Sin embargo, en un desarrollo macabro e irónico, al igual que Hans había dejado las cenizas de su madre en un tren, los miembros de la Jevra Kadisha (sociedad funeraria religiosa) en Burdeos enviados para desenterrar sus restos descubrieron que faltaba su ataúd. Después de recibir el permiso halájico para tamizar la tierra en la tumba, encontraron dos asas y restos óseos, que se declaró que eran los de Hans.

Foto: Marcador en el lugar de entierro de Staphan Neumann.

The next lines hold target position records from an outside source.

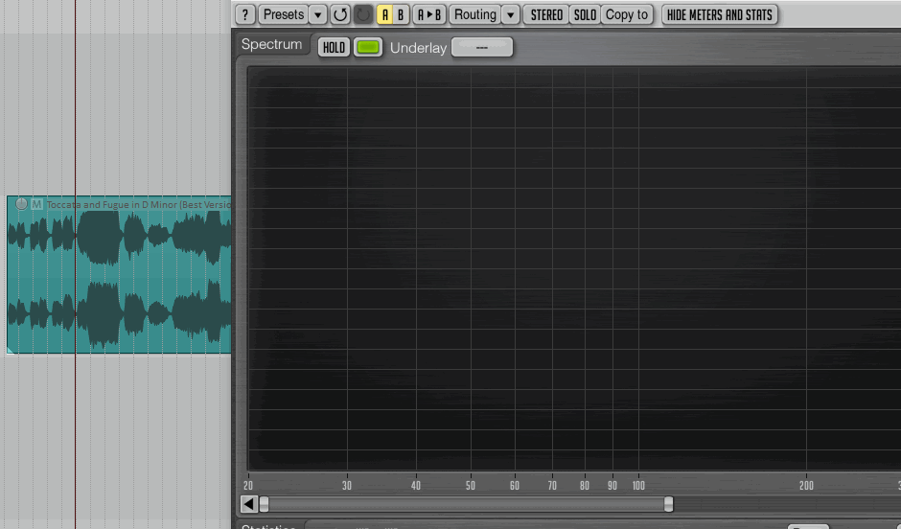Viewport: 901px width, 529px height.
Task: Click the undo arrow icon
Action: click(x=340, y=14)
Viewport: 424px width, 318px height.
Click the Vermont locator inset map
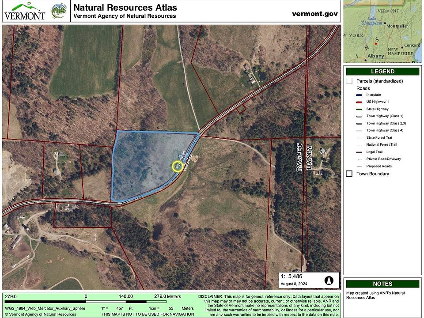[x=382, y=32]
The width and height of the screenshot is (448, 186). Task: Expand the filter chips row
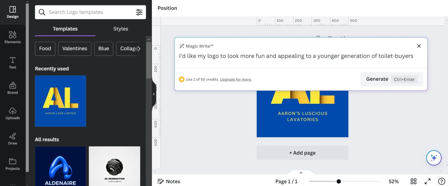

En el cementerio judío de Burdeos se llevó a cabo una ceremonia de elogio de Pauline y Hans a la que asistieron muchos dignatarios. El 20 de septiembre de 2006, los hijos de Herzl se reunieron con su padre en una ceremonia en el cementerio Mount Herzl a la que asistieron el primer ministro Ehud Olmert, otros altos funcionarios y varios primos de Herzl y sus descendientes. Finalmente, los restos de Stephan fueron exhumados y vueltos a enterrar en el monte Herzl en diciembre de 2007, y el cercano Norman Memorial Garden recibió su nombre.

Por desgracia, en el análisis final, Herzl demostró ser mucho mejor para crear conciencia judía que para criar niños judíos, y fue más fácil para él querer que existiera una patria para el pueblo judío que desear la continuidad de su propia familia.